He tachado como cincuenta veces lo que había escrito. Porque el tema más candente o es tabú (de lo más aplastante, además) o es motivo de guerra enconada, divorcio o amistad truncada... me aterra y me paraliza que uno no pueda decir "a" sobre este asunto sin ser acusado de algo. Me aterra, porque cuando entre hermanos no se puede hablar de algo, planean aves oscuras en el horizonte.
Y es que hay mucho juicio visceral (y hasta animal) en este asunto de las pertenencias, en las que parece tomar especial relevancia el sesgo cognitivo de la confirmación, aquél que nos impide cambiar de opinión, porque todo lo que buscamos es confirmar nuestra creencia. Así, al no pasar por el filtro de la refutabilidad, se convierte en creencia ciega.
La transversalidad de algunos aspectos en todo este asunto, hacen difícil la adscripción a las posiciones.
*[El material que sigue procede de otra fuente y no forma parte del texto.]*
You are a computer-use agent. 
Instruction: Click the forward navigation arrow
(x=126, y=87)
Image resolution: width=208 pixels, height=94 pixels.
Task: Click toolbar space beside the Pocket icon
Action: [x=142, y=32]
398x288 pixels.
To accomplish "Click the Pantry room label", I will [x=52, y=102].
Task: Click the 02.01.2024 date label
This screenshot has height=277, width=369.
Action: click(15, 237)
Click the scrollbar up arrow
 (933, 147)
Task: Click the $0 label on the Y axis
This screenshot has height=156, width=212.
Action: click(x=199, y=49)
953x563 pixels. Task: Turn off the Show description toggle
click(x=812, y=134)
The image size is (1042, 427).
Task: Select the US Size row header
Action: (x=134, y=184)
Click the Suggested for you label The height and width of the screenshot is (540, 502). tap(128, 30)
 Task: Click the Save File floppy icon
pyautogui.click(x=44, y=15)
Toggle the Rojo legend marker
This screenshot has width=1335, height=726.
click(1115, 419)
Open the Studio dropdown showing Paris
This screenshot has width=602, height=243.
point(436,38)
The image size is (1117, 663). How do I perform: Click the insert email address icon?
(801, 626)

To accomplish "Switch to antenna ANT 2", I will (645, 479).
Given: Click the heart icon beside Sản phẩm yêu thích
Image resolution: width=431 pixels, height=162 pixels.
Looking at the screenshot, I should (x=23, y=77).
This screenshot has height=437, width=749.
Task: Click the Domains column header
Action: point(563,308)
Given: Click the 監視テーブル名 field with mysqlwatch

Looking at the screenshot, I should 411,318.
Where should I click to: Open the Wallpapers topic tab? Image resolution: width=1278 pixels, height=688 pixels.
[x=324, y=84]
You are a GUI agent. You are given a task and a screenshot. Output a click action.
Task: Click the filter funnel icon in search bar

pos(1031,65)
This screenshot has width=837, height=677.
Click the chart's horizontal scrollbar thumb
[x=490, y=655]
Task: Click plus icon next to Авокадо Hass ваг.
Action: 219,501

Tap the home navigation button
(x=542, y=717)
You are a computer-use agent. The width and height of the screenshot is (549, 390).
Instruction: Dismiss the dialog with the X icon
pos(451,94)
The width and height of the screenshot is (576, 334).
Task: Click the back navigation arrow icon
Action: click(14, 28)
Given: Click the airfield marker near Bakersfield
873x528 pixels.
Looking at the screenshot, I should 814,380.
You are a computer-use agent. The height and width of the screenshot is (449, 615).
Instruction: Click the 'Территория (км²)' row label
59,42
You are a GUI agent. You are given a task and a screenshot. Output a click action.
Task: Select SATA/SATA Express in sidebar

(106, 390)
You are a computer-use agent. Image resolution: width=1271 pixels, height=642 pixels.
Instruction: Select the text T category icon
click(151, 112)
Y esto es aprovechado sin escrúpulos para la radicalización calculada del posicionamiento, un acto de ingeniería electoral que busca desmerecer una pausada charla entre quienes pudieran tener opiniones diferentes, y las convierten, más bien, en opiniones encontradas. Muy encontradas.
Yo, como estudiosa de las etnias, sé que no hay nada sencillo en este asunto. Que las soluciones simples no existen, mucho menos cuando la etnicidad se topa en el camino de los estados. Yo, como persona, deploro la violencia y la instrumentalización de las personas como si fuesen peones de una pésima partida de ajedrez.
Que en realidad esta distopia de un escenario terrorífico (por las llamas que nos esperan, como poco) no es más que el producto de la profunda y radical decadencia de una democracia, que ha derivado en su lamentable y famélica prima: la urnocracia, en vulgar golpe de márketing. En triste paradoja, la caza del voto ha pasado a ser el objetivo pervertido del sistema, donde la persona que lo deposita importa menos que nada, donde el cálculo de efecto devora sin compasión a los articuladores de tales efectos (o sea, a los votantes), despojándoles de su cualidad de personas y convirtiéndolos en poco menos que meros depositantes. La democracia se ha convertido en una pantomima, ha cambiado marco de los derechos civiles y la búsqueda del bien común por un papelito metido en una caja de cristal. Esto, más temprano que tarde, nos va a llevar a las llamas. Del infierno.